28

One of the items in Joshua Bloch's Effective Java is the notion that classes should allow mutation of instances as little as possible, and preferably not at all.

Oftentimes, the data of an object is persisted to a database of some form. This has led me to thinking about the idea of immutability within a database, especially for those tables that represent a single entity within a larger system.

Something I have been experimenting with recently is the idea of trying to minimize the updates I do to table rows representing these objects, and trying to perform inserts instead as much as I can.

A concrete example of something I was experimenting with recently. If I know I might append a record with additional data later on, I'll create another table to represent that, sort of like the following two table definitions:

create table myObj (id integer, ...other_data... not null);
create table myObjSuppliment (id integer, myObjId integer, ...more_data... not null);

It is hopefully obvious that these names are not verbatim, but just to demonstrate the idea.

Is this a reasonable approach to data persistence modeling? Is it worth trying to limit updates performed on a table, especially for filling in nulls for data that might not exist when the record is originally created? Are there times when an approach like this might cause severe pain later on?

Element lookup records:
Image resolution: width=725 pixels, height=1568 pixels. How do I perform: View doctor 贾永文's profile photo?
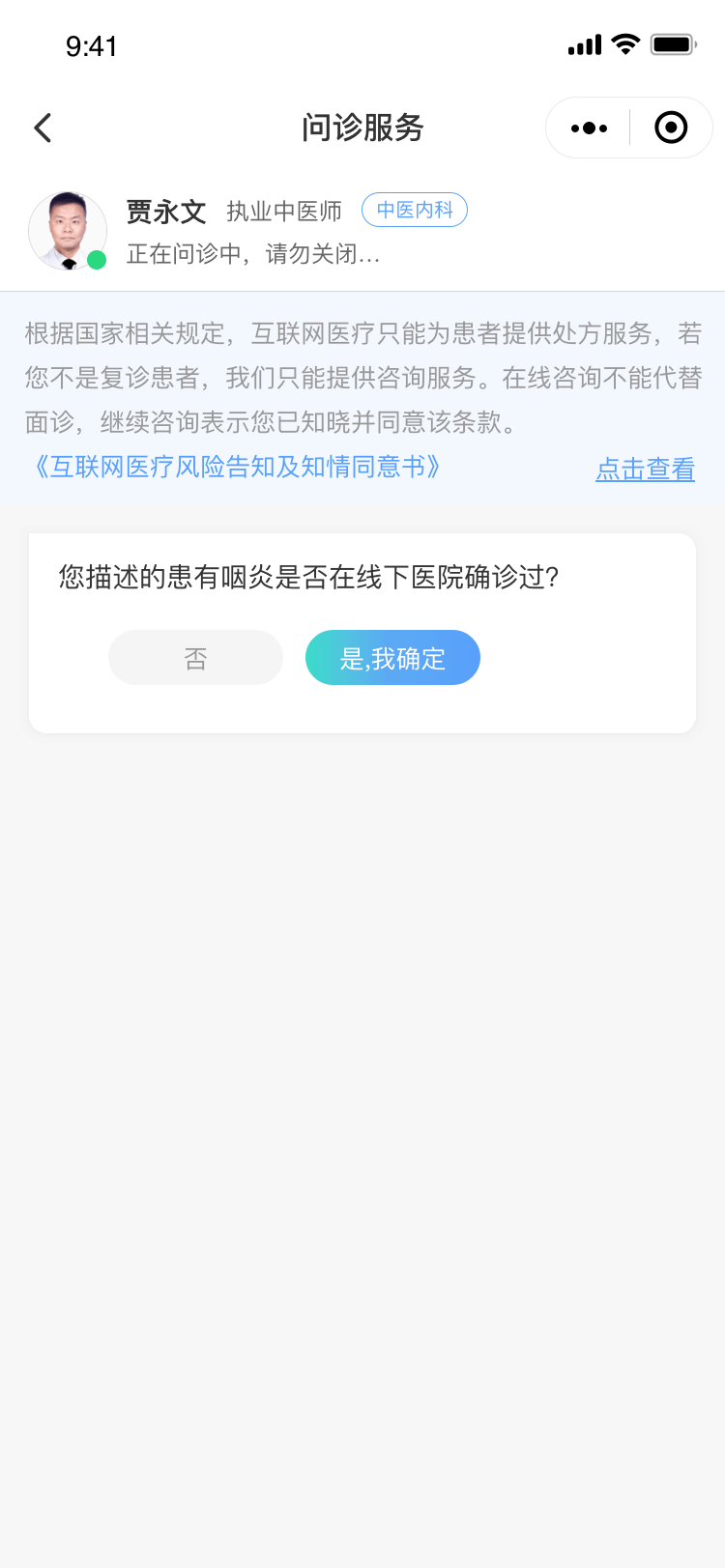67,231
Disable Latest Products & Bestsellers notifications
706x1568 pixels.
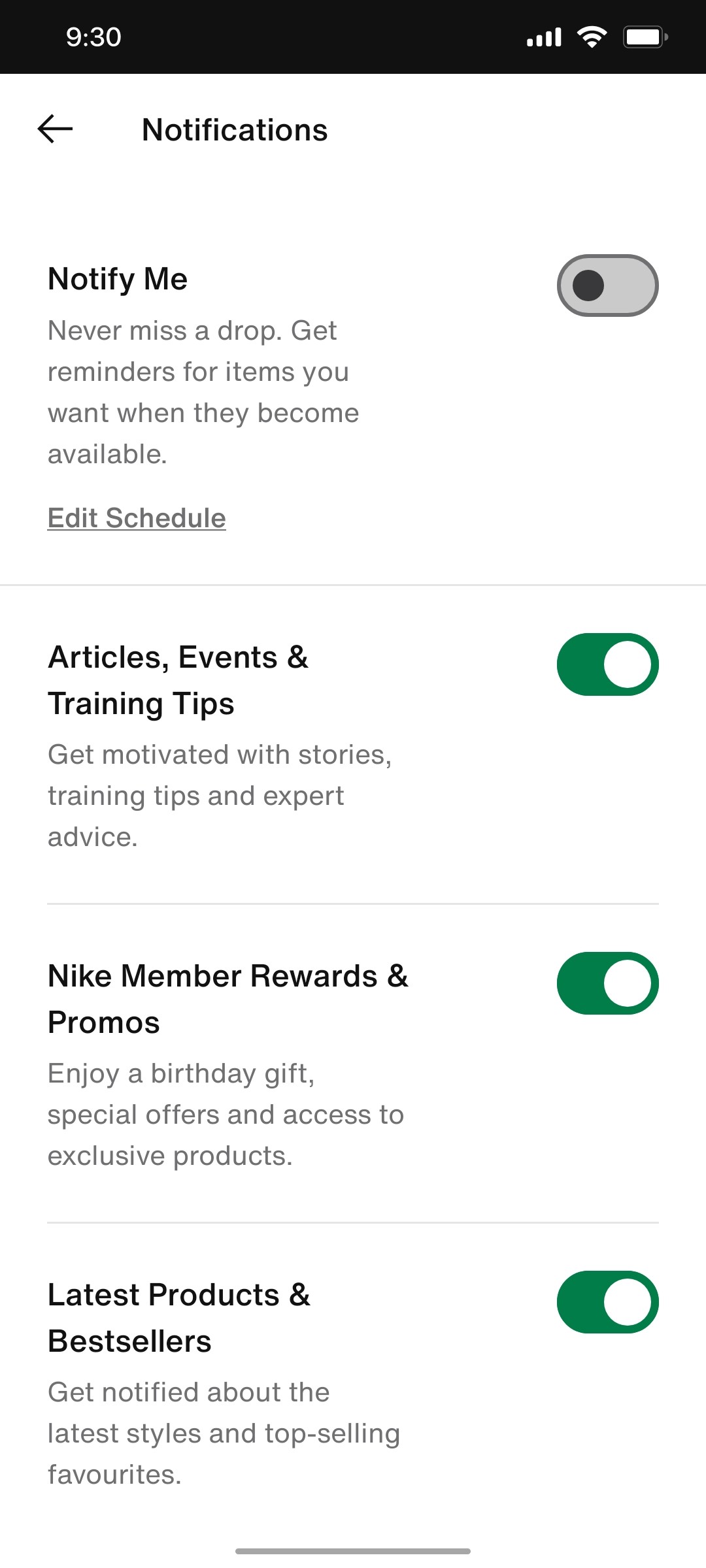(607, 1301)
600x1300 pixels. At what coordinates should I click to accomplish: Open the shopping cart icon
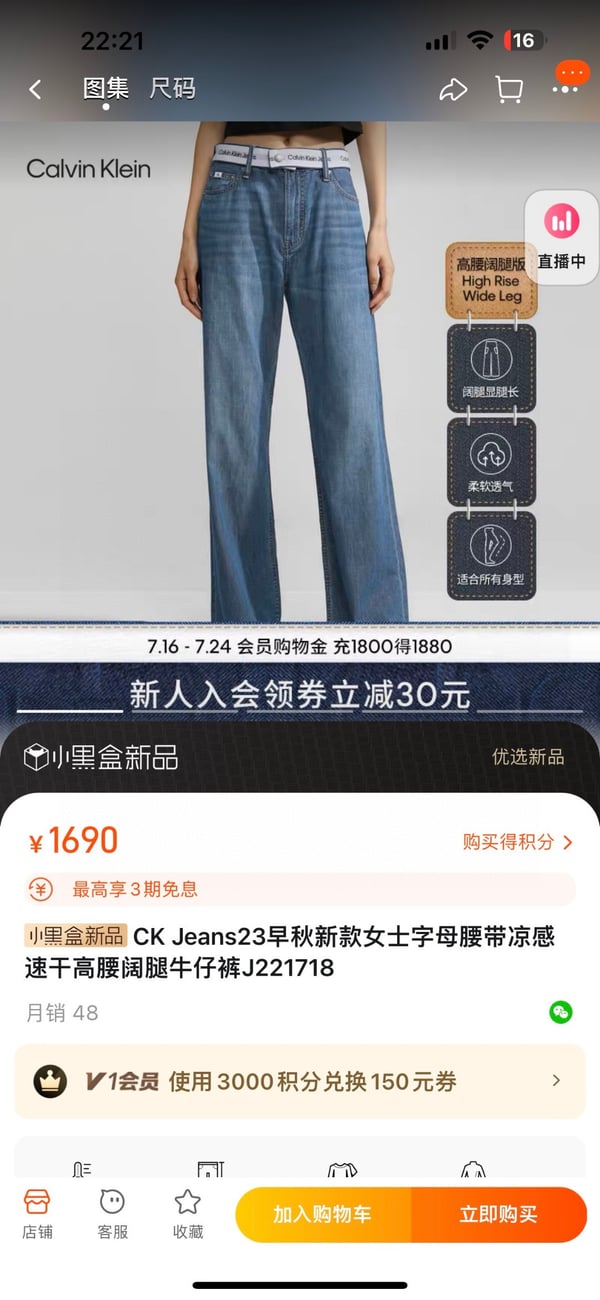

COMPLETE THE FOLLOWING
1 - Write out the post on database immutability, beginning at the words "One of the items" and stopping after the words "much as I can.".
2 - In the post on database immutability, what does the writer try to do instead of updating table rows?

SOLUTION SET
1 -
One of the items in Joshua Bloch's Effective Java is the notion that classes should allow mutation of instances as little as possible, and preferably not at all.

Oftentimes, the data of an object is persisted to a database of some form. This has led me to thinking about the idea of immutability within a database, especially for those tables that represent a single entity within a larger system.

Something I have been experimenting with recently is the idea of trying to minimize the updates I do to table rows representing these objects, and trying to perform inserts instead as much as I can.

2 - Perform inserts as much as possible.